Mia Couto: Sim, o caminho sempre esteve aí. Poucos o queriam ver. Espero bem que uma larga maioria das pessoas entenda que há de empreender mudanças radicais. Não se trata mais de escolher pessoas diferentes nas eleições. Trata-se de apostar numa nova ordem em que as instituições do Estado não sejam conduzidas pelos desígnios do mercado. Um mercado “livre” aprisiona os cidadãos tanto como a mais cruel das ditaduras.

Como é sua rotina criativa?
Mia Couto: Não tenho rotina. Não separo a criação do resto do que faço. Só me interessa a profissão de biólogo enquanto for capaz de me apaixonar por novas perspectivas de olhar o processo da vida e os seus mistérios. A ciência que uns querem exata, eu quero aberta e tão criativa como a literatura. Em geral, trabalho de manhã numa empresa moçambicana que faz estudos de impacto ambiental. À tarde, trabalho ou em casa escrevendo ou numa fundação cultural que eu e os meus irmãos criamos em Maputo para apoiar a criação artística de jovens moçambicanos. Sou dado a insônias e é, sobretudo ao longo da noite, que vou escrevendo textos literários.
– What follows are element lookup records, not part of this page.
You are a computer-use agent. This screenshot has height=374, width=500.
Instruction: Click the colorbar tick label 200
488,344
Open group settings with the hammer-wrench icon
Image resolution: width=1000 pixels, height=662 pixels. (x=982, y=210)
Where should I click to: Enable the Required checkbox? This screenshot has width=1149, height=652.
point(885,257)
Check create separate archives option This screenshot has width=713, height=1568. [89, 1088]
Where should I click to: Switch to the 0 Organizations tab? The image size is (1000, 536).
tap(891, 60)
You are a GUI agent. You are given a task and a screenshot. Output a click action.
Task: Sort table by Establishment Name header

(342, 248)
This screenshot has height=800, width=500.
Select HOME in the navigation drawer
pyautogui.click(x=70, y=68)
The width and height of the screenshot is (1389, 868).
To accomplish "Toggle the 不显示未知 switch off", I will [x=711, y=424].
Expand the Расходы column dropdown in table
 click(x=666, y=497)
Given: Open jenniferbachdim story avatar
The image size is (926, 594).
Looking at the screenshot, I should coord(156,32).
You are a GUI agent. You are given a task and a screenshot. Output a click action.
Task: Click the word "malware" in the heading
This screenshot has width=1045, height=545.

É difícil traçar cenários, mas que lição devemos tirar de tudo isso?
Mia Couto: Há mil lições. Primeiro, não é verdade, como se queixa o Donald Trump, de que não se tenha previsto pandemias exatamente deste tipo. Outras virão. E irão requerer respostas mais robustas e globais. Já falei de alguns recados que devem ser levados a sério se não quisermos reagir de forma despreparada. E repare: uma das razões por que há pessoas portadoras deste vírus é a resposta desproporcionada do nosso sistema imunitário. O mesmo se passa com a resposta a nível da sociedade: o único remédio que nos resta provoca consequências econômicas e sociais terríveis. 

Uma das grandes lições de que não falei é o valor da cooperação. Talvez seja algo apenas episódico, mas é uma estimulante novidade haver laboratórios e empresas a trocar informações e conhecimento. Esses segredos eram considerados a “alma do negócio”. 

Outra aprendizagem: a pesquisa científica deve responder às necessidades da humanidade e não focar na busca do lucro imediato. É possível que valorizemos de forma mais justa quem está à nossa volta e é ofuscado pelo brilho das carreiras de sucesso: os médicos, os enfermeiros, os professores, os catadores de lixo, os jornalistas, todos aqueles que neste momento de crise se revelam com toda a dimensão humana das suas profissões.